▼▼▼
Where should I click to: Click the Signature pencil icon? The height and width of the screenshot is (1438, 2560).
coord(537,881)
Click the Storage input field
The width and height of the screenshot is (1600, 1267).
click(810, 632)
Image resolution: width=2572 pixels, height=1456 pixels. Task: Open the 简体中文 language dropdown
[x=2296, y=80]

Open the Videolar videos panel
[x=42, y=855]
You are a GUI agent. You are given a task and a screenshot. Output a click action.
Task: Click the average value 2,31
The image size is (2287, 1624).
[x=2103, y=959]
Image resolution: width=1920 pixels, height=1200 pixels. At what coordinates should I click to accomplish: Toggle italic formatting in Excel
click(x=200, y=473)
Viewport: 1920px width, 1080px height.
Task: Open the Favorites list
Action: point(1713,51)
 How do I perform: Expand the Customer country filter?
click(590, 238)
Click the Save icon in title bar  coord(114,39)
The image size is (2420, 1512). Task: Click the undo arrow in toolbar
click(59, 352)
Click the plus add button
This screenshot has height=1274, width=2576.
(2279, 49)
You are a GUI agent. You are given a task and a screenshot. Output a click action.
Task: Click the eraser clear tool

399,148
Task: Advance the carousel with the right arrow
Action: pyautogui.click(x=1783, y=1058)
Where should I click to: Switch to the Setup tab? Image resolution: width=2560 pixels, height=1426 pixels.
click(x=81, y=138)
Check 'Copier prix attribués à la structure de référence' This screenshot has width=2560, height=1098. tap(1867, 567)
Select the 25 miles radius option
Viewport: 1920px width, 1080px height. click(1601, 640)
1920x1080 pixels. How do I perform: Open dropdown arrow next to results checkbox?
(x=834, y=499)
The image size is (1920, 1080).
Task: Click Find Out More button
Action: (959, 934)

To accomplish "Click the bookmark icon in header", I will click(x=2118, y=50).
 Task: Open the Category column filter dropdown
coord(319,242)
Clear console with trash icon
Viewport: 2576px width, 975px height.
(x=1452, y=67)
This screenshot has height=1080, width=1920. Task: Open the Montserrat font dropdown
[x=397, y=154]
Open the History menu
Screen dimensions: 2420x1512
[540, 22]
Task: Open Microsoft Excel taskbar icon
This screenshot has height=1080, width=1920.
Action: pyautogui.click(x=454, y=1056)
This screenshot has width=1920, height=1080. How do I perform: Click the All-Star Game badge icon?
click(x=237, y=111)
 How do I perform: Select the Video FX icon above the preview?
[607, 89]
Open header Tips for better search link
▲▲▲
There is a line above that contains "1920x1080 pixels. How". Copy it and all later lines through the last, exactly, and leave out the rest.

#### [Response area]
1920x1080 pixels. How do I perform: Open dropdown arrow next to results checkbox?
(x=834, y=499)
The image size is (1920, 1080).
Task: Click Find Out More button
Action: (959, 934)

To accomplish "Click the bookmark icon in header", I will click(x=2118, y=50).
 Task: Open the Category column filter dropdown
coord(319,242)
Clear console with trash icon
Viewport: 2576px width, 975px height.
(x=1452, y=67)
This screenshot has height=1080, width=1920. Task: Open the Montserrat font dropdown
[x=397, y=154]
Open the History menu
Screen dimensions: 2420x1512
[540, 22]
Task: Open Microsoft Excel taskbar icon
This screenshot has height=1080, width=1920.
Action: pyautogui.click(x=454, y=1056)
This screenshot has width=1920, height=1080. How do I perform: Click the All-Star Game badge icon?
click(x=237, y=111)
 How do I perform: Select the Video FX icon above the preview?
[607, 89]
Open header Tips for better search link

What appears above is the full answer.